4 . The humanized antibody according to claim 3 , wherein the said humanized antibody contains a heavy chain variable region amino acid sequence comprising or having the sequence selected from a group consisting of SEQ ID NO. 11 and SEQ ID NO. 12; and a light chain variable region amino acid sequence comprising or having the sequence selected from a group consisting of SEQ ID NO. 14, SEQ ID NO. 15 and SEQ ID NO. 18.
5 . The humanized antibody according to claim 4 , wherein the said humanized antibody contains a heavy chain variable region amino acid sequence comprising or having the sequence of SEQ ID NO. 12 and a light chain variable region amino acid sequence comprising or having the sequence of SEQ ID NO. 18.
6 . The humanized antibody according to claim 1 , which has human IgG constant regions of allotype G1m17,1 of the heavy chains and human kappa constant regions of allotype Km3 of the light chains.
7 . A pharmaceutical composition comprising a therapeutically effective amount of a humanized antibody of claim 1 , which specifically recognizes human CA IX, and a pharmaceutically acceptable carrier, diluent or excipient.

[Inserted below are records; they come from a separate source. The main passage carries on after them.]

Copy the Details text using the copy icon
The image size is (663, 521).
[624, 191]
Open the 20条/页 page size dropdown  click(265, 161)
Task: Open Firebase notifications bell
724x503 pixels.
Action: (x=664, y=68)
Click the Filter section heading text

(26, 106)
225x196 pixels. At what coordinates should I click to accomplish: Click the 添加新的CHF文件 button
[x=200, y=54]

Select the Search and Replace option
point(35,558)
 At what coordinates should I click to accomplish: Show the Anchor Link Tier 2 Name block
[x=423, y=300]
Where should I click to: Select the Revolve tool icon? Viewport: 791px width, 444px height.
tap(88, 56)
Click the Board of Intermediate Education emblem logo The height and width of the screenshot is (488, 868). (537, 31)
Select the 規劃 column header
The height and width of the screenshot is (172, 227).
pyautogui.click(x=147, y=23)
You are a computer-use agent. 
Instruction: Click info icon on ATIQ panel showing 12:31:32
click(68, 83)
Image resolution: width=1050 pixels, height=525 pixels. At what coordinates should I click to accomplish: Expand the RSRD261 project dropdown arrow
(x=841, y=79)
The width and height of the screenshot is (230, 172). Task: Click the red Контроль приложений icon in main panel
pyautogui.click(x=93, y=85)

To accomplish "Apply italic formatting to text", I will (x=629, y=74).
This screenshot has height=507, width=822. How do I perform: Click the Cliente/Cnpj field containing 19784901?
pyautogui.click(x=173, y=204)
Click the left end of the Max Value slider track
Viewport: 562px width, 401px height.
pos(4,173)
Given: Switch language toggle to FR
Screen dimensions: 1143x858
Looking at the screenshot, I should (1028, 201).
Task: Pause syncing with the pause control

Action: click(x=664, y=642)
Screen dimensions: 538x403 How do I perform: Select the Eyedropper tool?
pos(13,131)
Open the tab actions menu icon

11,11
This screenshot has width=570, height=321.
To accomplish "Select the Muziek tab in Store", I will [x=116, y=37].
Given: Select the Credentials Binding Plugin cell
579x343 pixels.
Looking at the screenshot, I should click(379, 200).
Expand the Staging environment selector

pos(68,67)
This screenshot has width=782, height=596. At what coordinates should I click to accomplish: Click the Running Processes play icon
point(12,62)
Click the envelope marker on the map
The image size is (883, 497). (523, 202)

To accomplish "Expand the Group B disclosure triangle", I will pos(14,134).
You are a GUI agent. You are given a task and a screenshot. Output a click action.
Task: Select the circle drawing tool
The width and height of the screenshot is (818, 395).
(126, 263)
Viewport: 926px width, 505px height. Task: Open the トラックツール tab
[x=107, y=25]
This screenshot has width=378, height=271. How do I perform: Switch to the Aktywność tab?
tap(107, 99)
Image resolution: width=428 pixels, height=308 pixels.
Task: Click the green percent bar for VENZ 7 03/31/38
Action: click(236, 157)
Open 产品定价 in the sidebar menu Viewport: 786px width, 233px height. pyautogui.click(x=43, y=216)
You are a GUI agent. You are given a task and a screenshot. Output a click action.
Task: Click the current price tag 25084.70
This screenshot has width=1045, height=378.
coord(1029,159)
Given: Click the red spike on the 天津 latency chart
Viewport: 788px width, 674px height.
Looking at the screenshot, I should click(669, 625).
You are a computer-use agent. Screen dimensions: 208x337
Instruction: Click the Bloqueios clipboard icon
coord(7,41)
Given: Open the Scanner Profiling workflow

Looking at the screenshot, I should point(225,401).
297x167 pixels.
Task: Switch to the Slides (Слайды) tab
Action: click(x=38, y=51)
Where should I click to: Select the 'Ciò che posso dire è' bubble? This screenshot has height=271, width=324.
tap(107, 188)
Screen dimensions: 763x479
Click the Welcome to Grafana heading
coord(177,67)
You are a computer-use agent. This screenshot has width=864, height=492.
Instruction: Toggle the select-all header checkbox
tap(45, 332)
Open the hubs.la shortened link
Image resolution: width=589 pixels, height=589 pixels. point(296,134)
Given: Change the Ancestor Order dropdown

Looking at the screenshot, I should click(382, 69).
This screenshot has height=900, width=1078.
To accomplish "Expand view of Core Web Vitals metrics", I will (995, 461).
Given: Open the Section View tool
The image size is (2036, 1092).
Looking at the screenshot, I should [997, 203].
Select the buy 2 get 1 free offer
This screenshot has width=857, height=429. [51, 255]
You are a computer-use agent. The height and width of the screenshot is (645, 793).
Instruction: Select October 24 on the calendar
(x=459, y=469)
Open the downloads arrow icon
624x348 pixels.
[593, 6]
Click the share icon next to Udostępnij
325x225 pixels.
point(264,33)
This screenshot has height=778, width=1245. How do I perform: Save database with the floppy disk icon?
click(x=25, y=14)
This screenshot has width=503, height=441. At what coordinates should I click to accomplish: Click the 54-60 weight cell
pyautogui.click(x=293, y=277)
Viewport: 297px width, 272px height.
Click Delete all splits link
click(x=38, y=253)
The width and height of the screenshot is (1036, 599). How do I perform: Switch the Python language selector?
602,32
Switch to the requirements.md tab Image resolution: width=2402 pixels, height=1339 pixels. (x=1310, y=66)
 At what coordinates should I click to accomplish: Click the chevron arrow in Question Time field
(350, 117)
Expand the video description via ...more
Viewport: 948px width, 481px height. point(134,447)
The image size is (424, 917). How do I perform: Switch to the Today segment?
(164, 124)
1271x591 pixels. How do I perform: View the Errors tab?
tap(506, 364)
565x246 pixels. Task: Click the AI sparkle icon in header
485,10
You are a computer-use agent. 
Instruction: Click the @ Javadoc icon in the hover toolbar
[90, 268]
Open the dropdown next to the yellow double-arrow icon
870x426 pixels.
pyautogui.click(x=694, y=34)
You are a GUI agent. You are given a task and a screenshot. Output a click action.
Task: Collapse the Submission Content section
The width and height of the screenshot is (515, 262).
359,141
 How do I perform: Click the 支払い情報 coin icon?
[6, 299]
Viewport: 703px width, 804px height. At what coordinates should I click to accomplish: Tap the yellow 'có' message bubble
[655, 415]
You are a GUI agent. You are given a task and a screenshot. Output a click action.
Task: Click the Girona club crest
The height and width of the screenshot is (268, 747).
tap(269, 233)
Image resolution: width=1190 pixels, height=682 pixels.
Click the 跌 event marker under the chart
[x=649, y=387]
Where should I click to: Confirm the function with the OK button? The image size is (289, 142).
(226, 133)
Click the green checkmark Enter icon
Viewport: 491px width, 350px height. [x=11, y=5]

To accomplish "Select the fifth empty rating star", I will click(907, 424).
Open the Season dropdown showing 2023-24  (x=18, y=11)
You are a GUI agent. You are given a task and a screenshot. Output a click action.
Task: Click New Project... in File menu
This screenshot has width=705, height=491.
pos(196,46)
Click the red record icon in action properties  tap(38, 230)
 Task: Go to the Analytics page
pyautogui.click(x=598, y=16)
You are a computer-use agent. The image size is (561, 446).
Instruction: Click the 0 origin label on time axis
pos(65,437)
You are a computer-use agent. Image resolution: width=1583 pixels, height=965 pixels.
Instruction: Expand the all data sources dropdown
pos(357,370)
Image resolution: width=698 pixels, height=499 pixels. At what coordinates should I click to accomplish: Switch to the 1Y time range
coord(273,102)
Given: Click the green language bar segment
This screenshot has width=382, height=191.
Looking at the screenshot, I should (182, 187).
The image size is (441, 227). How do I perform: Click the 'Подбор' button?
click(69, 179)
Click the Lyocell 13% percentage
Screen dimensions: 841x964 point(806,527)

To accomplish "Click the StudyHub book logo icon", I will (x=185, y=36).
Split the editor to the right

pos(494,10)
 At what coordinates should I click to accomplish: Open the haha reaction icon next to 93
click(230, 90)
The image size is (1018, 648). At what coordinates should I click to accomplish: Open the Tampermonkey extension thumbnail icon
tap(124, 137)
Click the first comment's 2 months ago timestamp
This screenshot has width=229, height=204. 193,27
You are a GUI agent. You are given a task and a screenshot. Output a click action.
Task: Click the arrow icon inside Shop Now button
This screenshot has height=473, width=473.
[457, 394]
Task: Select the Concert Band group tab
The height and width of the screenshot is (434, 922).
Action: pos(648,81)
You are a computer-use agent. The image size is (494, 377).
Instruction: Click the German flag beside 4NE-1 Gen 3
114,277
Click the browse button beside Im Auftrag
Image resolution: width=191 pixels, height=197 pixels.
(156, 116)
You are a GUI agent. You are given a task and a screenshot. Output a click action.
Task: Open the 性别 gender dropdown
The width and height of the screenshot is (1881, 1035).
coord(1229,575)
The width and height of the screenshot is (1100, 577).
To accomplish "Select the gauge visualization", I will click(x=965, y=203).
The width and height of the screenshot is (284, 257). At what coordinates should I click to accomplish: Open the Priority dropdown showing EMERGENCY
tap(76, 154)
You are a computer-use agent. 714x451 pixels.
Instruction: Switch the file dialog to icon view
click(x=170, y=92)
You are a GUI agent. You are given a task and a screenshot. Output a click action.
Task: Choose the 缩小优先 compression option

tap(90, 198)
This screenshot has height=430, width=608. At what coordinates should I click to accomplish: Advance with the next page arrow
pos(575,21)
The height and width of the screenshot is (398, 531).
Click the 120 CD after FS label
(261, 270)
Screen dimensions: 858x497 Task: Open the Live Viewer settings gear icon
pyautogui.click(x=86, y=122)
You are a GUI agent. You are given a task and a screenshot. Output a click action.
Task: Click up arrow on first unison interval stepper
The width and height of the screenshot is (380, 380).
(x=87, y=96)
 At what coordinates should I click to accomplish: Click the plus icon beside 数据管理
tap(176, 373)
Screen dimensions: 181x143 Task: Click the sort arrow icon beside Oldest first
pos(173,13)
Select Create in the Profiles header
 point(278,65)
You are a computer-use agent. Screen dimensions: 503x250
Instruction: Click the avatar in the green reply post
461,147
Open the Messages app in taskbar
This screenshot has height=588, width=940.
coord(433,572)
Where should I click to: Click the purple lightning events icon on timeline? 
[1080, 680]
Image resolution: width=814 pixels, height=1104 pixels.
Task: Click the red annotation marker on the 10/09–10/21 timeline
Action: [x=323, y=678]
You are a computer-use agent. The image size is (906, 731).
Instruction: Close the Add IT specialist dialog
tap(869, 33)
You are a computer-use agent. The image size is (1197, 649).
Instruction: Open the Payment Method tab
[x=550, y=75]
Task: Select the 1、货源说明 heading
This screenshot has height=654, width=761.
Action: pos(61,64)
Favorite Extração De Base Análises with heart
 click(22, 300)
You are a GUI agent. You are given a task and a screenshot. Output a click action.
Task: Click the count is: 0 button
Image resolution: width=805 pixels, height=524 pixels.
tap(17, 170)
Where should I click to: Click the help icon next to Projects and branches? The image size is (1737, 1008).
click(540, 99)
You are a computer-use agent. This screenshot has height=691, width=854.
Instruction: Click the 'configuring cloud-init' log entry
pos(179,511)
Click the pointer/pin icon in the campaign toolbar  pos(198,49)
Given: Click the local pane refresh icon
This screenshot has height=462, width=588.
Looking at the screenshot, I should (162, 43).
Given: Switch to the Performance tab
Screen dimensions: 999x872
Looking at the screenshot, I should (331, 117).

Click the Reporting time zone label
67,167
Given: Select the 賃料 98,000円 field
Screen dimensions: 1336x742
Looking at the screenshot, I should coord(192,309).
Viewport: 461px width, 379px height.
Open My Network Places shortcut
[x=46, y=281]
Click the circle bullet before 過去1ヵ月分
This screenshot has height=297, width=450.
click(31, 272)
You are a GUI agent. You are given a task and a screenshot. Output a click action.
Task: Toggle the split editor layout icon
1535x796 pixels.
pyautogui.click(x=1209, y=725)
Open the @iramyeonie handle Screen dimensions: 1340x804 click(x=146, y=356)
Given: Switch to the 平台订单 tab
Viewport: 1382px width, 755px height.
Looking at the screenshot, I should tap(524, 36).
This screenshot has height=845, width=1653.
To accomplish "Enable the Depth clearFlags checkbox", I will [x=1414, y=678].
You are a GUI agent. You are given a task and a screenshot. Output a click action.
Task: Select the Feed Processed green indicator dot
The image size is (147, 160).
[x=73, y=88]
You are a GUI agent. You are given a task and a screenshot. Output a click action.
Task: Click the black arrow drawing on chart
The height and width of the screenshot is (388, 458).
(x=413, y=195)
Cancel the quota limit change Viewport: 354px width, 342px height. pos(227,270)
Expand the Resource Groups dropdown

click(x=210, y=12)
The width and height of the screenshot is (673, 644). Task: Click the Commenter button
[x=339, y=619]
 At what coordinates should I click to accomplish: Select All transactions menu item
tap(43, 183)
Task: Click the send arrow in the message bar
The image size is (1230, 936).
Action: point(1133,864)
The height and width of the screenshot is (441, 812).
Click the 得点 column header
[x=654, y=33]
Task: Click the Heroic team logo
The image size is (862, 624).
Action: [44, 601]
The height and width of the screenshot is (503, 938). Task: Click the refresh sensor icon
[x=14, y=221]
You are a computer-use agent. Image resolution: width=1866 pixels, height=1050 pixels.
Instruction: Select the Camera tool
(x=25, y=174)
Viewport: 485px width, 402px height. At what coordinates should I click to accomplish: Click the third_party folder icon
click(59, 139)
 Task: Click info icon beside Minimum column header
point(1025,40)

8 . A method of treatment of a condition comprising the step of administering the pharmaceutical composition of claim 7 to a subject in need thereof, wherein the condition is selected from the group consisting of cell proliferative disease or disorder, squamous cell carcinoma, myeloma, small-cell lung cancer, non-small cell lung cancer, glioma, hodgkin's lymphoma, non-hodgkin's lymphoma, acute myeloid leukemia, multiple myeloma, gastrointestinal (tract) cancer, renal cancer, ovarian cancer, liver cancer, lymphoblastic leukemia, lymphocytic leukemia, colorectal cancer, endometrial cancer, kidney cancer, prostate cancer, thyroid cancer, melanoma, chondrosarcoma, neuroblastoma, pancreatic cancer, glioblastoma multiforme, cervical cancer, brain cancer, stomach cancer, bladder cancer, hepatoma, breast cancer, colon carcinoma, mesothelioma, and head and neck cancer.
9 . The method of treatment of a condition comprising the step of administering the pharmaceutical composition to a subject in need thereof according to claim 8 wherein the condition is selected from the group consisting of breast cancer, mesothelioma, and glioblastoma expressing CA IX.
10 . A method of treatment of a condition comprising the step of administering the pharmaceutical composition comprising a combination of therapeutically effective amounts of humanized antibodies of according to claim 1 , which specifically recognize human CA IX, wherein the condition is cell proliferative disease or disorder, and wherein one of the humanized antibodies is administered prior to or subsequently to the administration of a second humanized antibody.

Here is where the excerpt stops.